Bannie par certains, accueillie à bras ouverts par d’autres : il est risqué de s’embarquer avec la soliste argentine Sol Gabetta. Son nom ensoleillé et sa personne non moins rayonnante sont en effet susceptibles de donner libre cours à l’emphase. Ce ne serait donc pas la première fois qu’en concert Gabetta joue exagérément à la corde, gesticule fougueusement et, ce faisant, écrase sous des priorités personnelles les intentions du compositeur placé sur son pupitre. Mais pas dans cette collaboration avec le Kammerorchester Basel et son fidèle compagnon Giovanni Antonini.
De concert avec le chef d’orchestre italien, Gabetta recherche des caractères délicats, un équilibre espiègle entre lyrisme et humour, le drame infinitésimal loin des grandes dimensions tragiques. L’Andante cantabile, opus 11 de Tchaïkovski, par exemple, s’y prêtait d’excellente manière.

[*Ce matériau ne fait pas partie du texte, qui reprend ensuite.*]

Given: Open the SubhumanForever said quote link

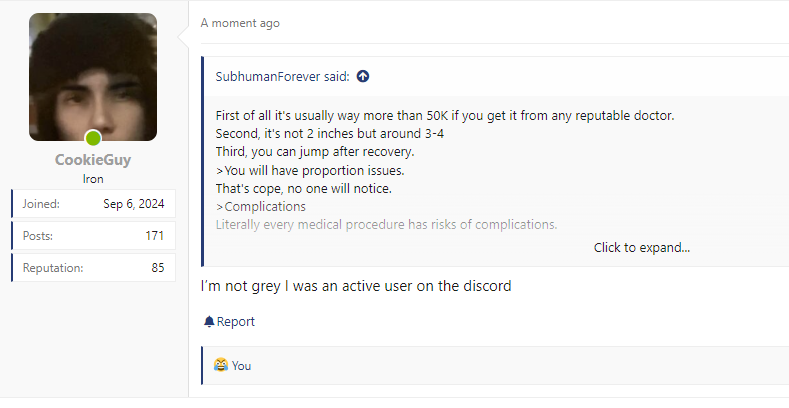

La soliste s’est mise en frais avec des sonorités ardentes et passionnées, tandis qu’Antonini emportait le public en tissant l’accompagnement à la manière d’une toile très subtile autour du violoncelle. Cette rencontre concentrée d’émotions simples, stylisées et interprétées sans prétention démesurée a donné lieu à l’un des quatre climax qui ont fait la richesse de ce concert.
Les Variations sur un thème rococo, opus 33 du même Tchaïkovski ont elles aussi offert un sommet de raffinement. Gabetta a pris des risques, en ciblant son discours audacieux sur la musique même plutôt que sur la virtuosité. Bondissant d’une atmosphère à l’autre, elle a tiré de chaque variation une identité spécifique. Son instrument se mêlait en outre brillamment au son compact et malléable du Kammerorchester Basel, qui l’entourait avec force nuances.
Antonini n’a pas vu son rôle réduit à un simple cérémonial, bien au contraire : s’appuyant sur l’écriture musicale, il imprimait des accents logiques et pourtant saisissants. Naturellement, et pourtant inopinément, il a donné à entendre que cette pièce singulière dans l’œuvre de Tchaïkovski pouvait être bien plus qu’anecdotique. Cela sans en gonfler les proportions, mais en traitant très minutieusement le matériau. Cette approche s’est traduite par une interprétation passionnée, avec en vedette une Sol Gabetta enceinte.